Colombia: una nación en el mal necesario

Colombia: una nación en el mal necesario

Juan LorzaEn el desarrollo de la historia colombiana nos han encantado las soluciones fáciles, las respuestas simples, los desafíos prematuros, las miradas prepotentes y, en muchos casos, ignorantes. Todo esto sin tener en cuenta que nuestra fragmentada diversidad geográfica y cultural nada tiene de rápida ni de simple. Este país, uno de los más ricos del mundo en biodiversidad y fuentes hídricas, es por defecto un país complejo: Colombia es muchos países en uno.

Esta mirada facilista nos ha llevado a cometer decenas de errores en la manera de pensar el país, por lo cual hemos caído en una horrible pero muy humana tentación: creer ciegamente en los males necesarios.

A principios del siglo XX se fortalecía una revolución desde el Estado que buscaba formas de incluir a los sectores populares en la participación política ( La Revolución en Marcha). Sin embargo, un grupo de políticos creyó que estos sectores no estaban preparados ni tenían el derecho de ejercer esta participación, frenando un importante avance en la conexión entre los centros de poder (concentrados en las zonas urbanas) y la periferia (las zonas rurales). Esto agudizó los conflictos de clase y con los años generó una lucha entre camisetas azules y rojas: La Violencia.

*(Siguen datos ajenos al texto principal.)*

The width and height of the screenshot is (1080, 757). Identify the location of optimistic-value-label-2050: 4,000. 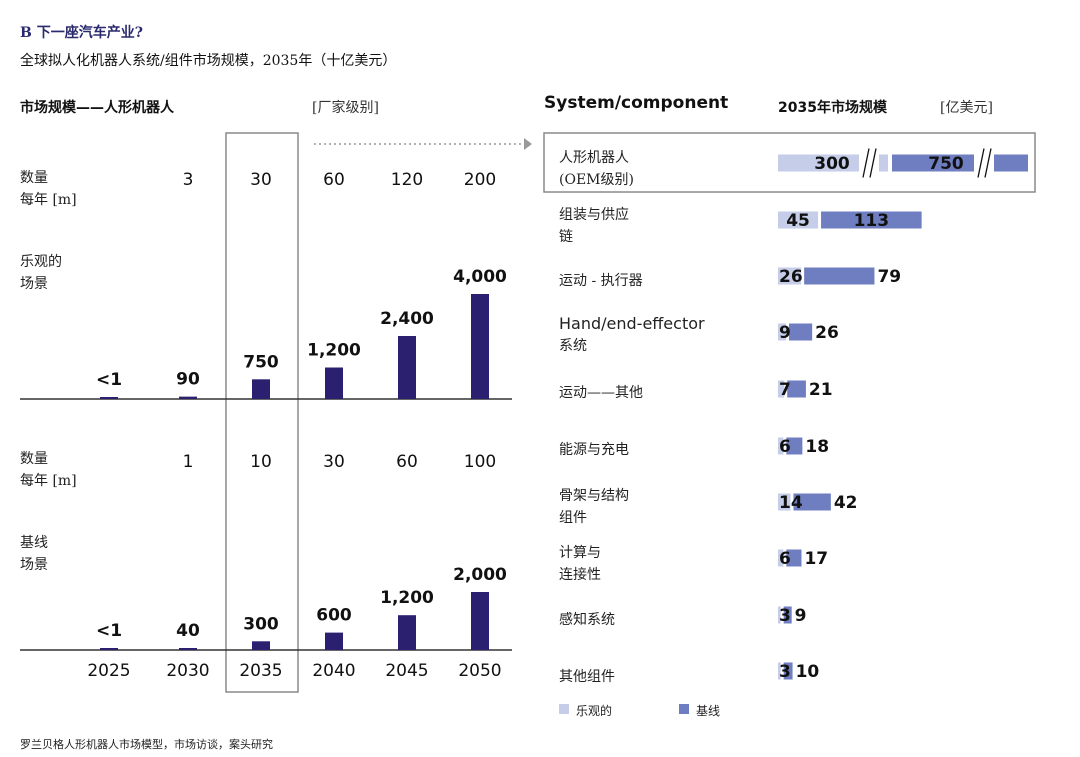
(480, 277).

Años después del desangre, los políticos desde sus oficinas buscaron una solución: un Frente Nacional en el que los dos partidos se alternaran el poder. Este mal necesario dejó por fuera a otros tipos de participación que surgían de las necesidades sociales, lo que radicalizó a grupos campesinos que terminaron derivando en ejércitos armados, uno de ellos las Farc.

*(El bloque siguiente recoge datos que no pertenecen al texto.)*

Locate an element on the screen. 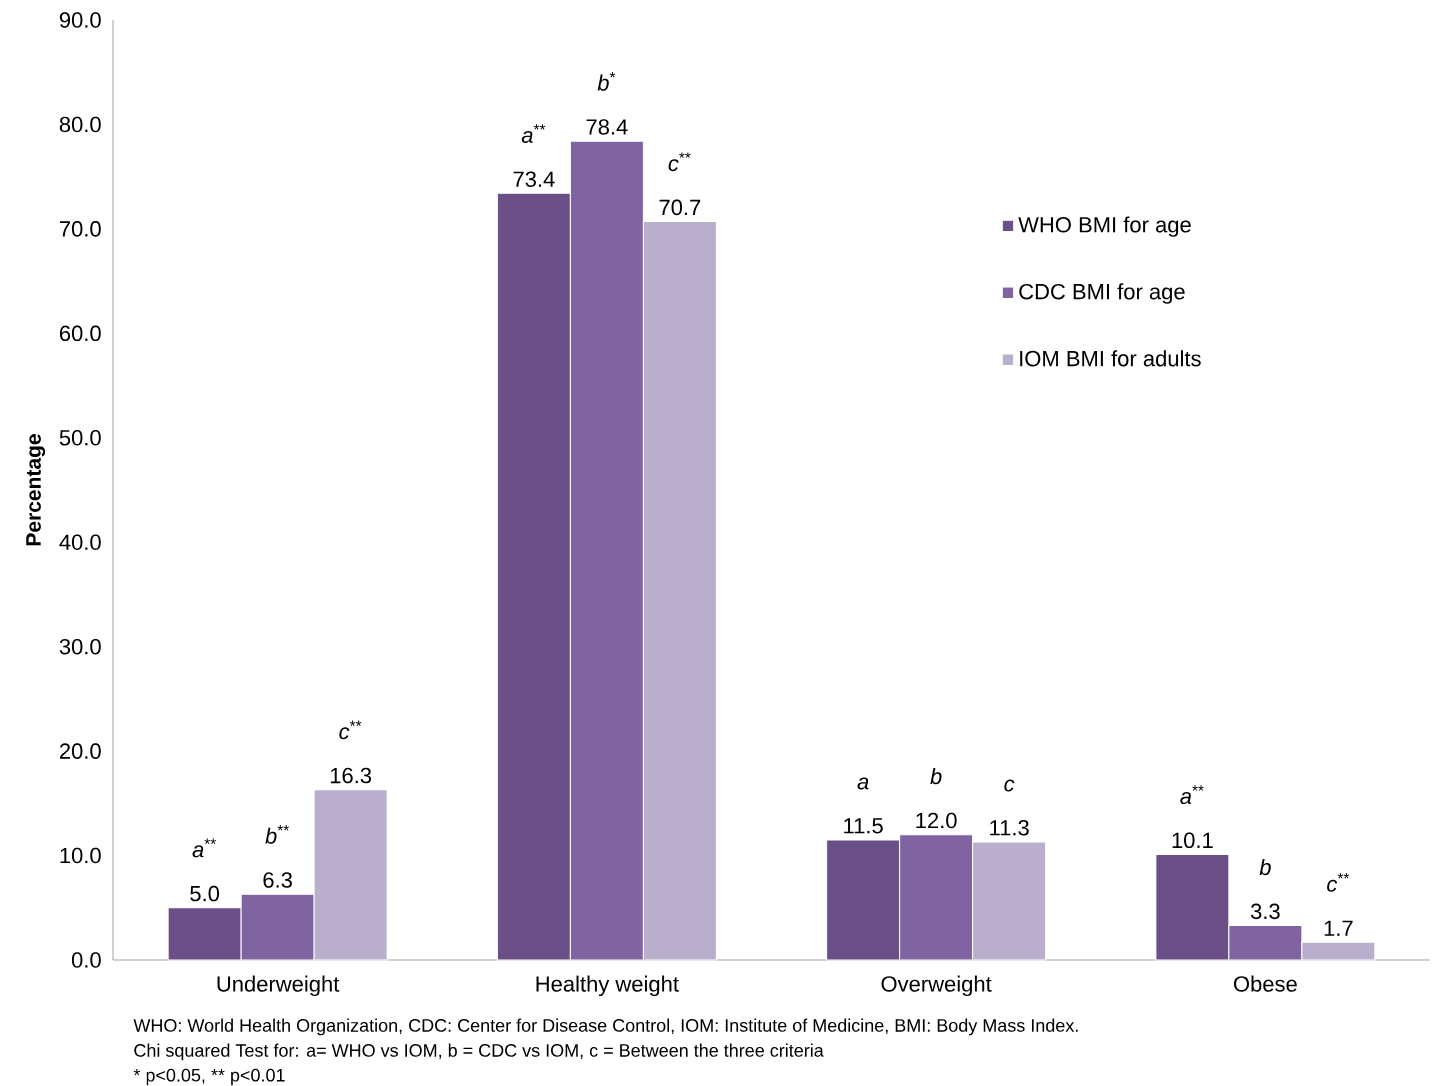  data-label: 11.5 is located at coordinates (864, 826).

Con el tiempo las guerrillas fueron aumentando su fuerza pero su poca visión política y su amor por lo militar — que no niega un proyecto político — les ayudó a fortalecerse pero no consiguieron una aceptación de la sociedad (a excepción del M19, con un índice de popularidad del 15% en su momento). Las guerrillas, ese otro mal necesario, se fueron convirtiendo en una plaga que desangra los campos, crea el caos en las ciudades, y utiliza un recurso imperdonable: el secuestro.

Con el tiempo, las zonas altas de la Costa Caribe se inundaron de marihuana; tanto extranjeros como empresarios nacionales y rebuscadores se metieron al negocio. El Gobierno decidió fumigar, la marihuana migró al Cauca, pero el negocio ya era otro. La coca elevó las arcas de gente de todo tipo de calañas. Nace una nueva clase social: los narcos.

Preocupados por el ataque a sus propiedades por parte de las guerrillas, los narcos, ganaderos, campesinos, transportadores, políticos, empresas nacionales y multinacionales generan ejércitos que las protegen. Esto da fuerza a un proyecto que en silencio buscaba eliminar a la insurgencia sin atacar al Estado. Pero esos grupitos entendieron que el objetivo no era sólo acabar con las guerrillas, sino que con el poder armado podían incursionar en todo: apuestas, salud, coca, esmeraldas, oro, petróleo, carbón, tierras, DAS, Fiscalía, todo. Para esto utilizaron todos los métodos ya antes empleados: secuestros, masacres, amenazas, torturas, besos, abrazos, pactos, firmas, bailes, juegos y paz.

Y con “la paz” ha llegado una ola de verdades a medias donde se demuestra hasta dónde hemos sido cómplices de la barbarie, para entonces caer en el peor de los males: esconder la verdad. El país parece preferir que nada se sepa: lo mejor será que no se salpique la cordura y la bondad del gran Presidente, para qué recordar que las madres del Putumayo lloran a sus hijos, que los niños del Pacífico lloran a sus padres, para qué recordar las tierras expropiadas y las personas en situación de desplazamiento, para qué recordar a los cómplices, para qué recordar que quienes los denunciaron fueron asesinados, para qué recordar que parte del uribismo tiene sus votos gracias a la coacción armada, para qué si es mejor seguir así por el bien de la Patria (o por el mal, nunca se sabe).